Alors qu'il transforme un État démocratique et allié de l'OTAN défaillant en État voyou, les gouvernements occidentaux pleins de bons sentiments et semblables à des autruches se croient encore dans les années 1990 : en considérant Ankara comme un allié fiable, ils encouragent son despotisme grandissant.
Pour toutes ces raisons, je conclus que le nombre de sièges que remportera l'AKP importe peu. Erdoğan continuera à tracer sa route tel un bulldozer ou un rouleau compresseur, ignorant les finesses juridiques et traditionnelles et ce, avec ou sans changement de la constitution. Bien entendu, le fait de disposer de pouvoirs tout à fait légitimes ajouterait une jolie ligne sur son CV mais il est d'ores et déjà le tyran d'une Turquie dont le cap est fixé.

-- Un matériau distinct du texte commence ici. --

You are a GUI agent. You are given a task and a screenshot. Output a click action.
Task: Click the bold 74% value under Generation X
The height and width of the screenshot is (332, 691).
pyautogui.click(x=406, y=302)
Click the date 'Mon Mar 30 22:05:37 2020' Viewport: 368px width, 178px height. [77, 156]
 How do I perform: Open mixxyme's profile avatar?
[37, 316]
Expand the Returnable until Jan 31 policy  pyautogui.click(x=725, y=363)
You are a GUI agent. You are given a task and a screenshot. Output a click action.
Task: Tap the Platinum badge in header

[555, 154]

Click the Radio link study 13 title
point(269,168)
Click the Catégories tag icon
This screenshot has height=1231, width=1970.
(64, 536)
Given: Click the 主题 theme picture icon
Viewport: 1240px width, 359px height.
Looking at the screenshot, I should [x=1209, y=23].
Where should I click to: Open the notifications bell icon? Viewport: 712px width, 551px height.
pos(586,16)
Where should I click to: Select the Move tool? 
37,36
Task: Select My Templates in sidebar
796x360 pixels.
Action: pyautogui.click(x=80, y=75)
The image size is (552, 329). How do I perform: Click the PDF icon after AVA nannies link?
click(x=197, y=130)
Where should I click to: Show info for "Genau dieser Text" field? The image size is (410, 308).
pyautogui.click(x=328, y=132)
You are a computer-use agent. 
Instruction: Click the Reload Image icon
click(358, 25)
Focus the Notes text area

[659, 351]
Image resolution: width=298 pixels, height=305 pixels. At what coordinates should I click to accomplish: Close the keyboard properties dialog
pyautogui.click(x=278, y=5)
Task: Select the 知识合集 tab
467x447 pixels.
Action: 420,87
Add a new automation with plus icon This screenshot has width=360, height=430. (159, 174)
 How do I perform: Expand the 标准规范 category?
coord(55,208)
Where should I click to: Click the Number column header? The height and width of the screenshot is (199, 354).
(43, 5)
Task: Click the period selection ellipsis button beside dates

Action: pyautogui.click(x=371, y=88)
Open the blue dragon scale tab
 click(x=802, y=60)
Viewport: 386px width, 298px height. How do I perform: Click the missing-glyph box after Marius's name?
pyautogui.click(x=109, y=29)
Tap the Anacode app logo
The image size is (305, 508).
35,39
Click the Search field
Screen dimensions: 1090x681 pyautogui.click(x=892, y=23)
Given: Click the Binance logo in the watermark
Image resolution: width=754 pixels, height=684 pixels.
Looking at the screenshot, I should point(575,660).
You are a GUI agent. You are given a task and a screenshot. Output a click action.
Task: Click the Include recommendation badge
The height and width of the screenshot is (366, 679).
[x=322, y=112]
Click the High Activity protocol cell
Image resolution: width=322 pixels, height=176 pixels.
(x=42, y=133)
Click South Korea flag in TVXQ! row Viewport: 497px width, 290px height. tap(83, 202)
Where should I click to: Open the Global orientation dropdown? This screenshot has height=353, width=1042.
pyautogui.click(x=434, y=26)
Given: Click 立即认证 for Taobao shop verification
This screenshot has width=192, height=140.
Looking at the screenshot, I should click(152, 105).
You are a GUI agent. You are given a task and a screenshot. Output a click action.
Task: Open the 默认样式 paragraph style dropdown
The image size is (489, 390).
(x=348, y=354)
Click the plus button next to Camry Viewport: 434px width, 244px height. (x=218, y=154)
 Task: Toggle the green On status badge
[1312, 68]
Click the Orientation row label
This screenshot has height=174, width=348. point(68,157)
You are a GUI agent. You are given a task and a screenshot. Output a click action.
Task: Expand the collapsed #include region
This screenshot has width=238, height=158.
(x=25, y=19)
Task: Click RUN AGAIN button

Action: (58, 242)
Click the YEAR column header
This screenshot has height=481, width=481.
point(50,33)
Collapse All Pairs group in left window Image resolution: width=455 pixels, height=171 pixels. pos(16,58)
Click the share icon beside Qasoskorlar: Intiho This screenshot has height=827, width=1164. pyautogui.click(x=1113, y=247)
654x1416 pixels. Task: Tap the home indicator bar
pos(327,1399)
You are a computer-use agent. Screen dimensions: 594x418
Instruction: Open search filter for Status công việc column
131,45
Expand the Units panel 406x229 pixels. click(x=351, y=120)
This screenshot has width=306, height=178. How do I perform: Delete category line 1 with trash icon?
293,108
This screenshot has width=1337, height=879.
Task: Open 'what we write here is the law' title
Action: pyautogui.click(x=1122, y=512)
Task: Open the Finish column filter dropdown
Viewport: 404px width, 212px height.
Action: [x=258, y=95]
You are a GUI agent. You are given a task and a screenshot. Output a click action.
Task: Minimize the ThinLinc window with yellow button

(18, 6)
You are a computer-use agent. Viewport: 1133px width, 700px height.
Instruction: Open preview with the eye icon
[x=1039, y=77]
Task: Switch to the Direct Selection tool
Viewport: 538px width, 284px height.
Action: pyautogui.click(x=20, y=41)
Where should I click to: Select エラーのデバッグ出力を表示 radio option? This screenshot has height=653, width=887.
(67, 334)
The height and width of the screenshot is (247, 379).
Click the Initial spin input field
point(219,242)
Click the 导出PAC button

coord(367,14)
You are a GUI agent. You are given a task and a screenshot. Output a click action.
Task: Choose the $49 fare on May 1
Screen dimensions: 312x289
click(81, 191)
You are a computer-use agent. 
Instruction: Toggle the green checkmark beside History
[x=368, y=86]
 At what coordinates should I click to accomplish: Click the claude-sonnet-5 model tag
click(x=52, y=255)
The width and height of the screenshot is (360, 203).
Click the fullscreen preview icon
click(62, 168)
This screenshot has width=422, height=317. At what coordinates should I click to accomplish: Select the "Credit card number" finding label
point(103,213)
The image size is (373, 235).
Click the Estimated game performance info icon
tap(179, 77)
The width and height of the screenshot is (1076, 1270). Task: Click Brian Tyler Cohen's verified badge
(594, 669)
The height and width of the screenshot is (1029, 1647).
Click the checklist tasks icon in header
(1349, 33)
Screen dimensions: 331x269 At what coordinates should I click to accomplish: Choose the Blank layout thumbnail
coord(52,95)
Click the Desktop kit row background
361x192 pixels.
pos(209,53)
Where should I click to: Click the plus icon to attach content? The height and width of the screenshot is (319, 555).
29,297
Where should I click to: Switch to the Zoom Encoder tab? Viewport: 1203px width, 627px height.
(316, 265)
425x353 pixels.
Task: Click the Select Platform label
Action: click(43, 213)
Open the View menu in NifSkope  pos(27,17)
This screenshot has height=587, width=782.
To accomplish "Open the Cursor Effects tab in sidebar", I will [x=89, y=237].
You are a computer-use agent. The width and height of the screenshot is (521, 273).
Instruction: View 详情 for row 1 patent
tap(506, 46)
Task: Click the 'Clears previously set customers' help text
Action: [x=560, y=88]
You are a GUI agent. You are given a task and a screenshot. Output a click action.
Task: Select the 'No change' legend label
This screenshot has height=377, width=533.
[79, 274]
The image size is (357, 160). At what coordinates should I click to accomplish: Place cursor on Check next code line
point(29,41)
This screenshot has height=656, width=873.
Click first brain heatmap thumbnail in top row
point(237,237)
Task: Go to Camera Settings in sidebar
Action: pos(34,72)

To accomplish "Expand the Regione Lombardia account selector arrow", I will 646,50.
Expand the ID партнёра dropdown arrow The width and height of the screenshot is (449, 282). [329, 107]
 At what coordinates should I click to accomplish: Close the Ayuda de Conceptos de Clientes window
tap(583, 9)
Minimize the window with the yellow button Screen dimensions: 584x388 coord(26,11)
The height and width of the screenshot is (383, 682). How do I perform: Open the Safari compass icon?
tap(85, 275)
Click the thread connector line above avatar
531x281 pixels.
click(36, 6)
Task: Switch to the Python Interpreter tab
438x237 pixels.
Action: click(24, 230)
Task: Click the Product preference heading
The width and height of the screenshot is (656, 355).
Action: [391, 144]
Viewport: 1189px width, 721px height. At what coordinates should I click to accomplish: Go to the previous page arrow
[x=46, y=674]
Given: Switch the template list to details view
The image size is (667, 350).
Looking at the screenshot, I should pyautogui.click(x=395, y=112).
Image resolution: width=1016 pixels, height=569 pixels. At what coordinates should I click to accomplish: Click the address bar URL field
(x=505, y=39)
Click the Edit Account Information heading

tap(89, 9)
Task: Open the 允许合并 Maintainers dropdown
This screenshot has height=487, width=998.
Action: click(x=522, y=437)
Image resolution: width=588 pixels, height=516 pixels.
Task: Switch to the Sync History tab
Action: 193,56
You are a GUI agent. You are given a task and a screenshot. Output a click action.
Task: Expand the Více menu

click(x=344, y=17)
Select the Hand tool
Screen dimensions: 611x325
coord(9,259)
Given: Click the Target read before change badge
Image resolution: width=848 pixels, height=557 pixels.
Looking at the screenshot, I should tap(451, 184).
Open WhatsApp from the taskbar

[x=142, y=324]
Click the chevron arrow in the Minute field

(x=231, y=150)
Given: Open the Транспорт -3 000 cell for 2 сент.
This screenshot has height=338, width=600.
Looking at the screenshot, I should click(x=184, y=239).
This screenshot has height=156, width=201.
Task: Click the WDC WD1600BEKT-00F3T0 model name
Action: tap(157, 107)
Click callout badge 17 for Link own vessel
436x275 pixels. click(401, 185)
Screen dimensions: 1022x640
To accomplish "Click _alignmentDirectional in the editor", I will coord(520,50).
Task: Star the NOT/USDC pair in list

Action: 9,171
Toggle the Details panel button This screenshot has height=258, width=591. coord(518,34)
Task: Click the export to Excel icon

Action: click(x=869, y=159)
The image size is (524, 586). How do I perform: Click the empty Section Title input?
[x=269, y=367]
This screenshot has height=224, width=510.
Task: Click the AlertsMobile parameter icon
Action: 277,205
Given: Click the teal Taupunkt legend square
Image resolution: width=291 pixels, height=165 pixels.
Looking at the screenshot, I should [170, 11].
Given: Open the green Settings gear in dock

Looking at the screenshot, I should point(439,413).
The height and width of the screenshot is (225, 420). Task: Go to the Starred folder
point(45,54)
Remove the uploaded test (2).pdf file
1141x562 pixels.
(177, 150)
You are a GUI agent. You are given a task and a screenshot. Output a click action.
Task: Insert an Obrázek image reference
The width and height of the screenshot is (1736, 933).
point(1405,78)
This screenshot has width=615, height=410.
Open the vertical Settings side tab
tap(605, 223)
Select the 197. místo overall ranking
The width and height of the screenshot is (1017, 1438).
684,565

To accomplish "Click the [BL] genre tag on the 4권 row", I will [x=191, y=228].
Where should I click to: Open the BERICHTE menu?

Passé maître dans l'art de gérer son pays, Erdoğan est aussi un égocentrique au milieu d'une région explosive, ce qui laisse penser que ses problèmes futurs viendront de l'étranger. Sous son actuel leadership, Ankara entretient des relations déplorables voire catastrophiques avec pratiquement tous ses voisins, que ce soit Moscou, Téhéran, Bagdad, Damas, Jérusalem, Le Caire, Athènes, la République de Chypre et même le nouveau dirigeant chypriote turc.
Derrière les sourires se cachent des relations tendues entre Mustafa Akıncı, le chef nouvellement élu de la partie turque de Chypre, et Erdoğan. |
Ce sont probablement certaines bévues commises par Erdoğan en politique étrangère, peut-être avec la Russie (en Ukraine) ou avec Israël (à Gaza), peut-être sur les champs de bataille en Syrie ou les champs de gaz de Chypre, qui sonneront le glas retentissant et peu glorieux de l'ère Erdoğan.
Et lorsque ce moment arrivera, il n'y aura pratiquement personne pour rappeler les résultats des élections du 7 juin, car personne ne s'en souviendra comme d'un tournant.
Pourtant même une élection sans importance compte : j'invite les lecteurs à se joindre à moi pour faire cette expérience insolite de soutenir un parti de gauche, le HDP, pour que celui-ci remporte 10 % des voix et gagne une représentation parlementaire. On pourra alors espérer faire obstruction intelligemment et autant que faire se peut, à la mainmise d'Erdoğan sur le pouvoir.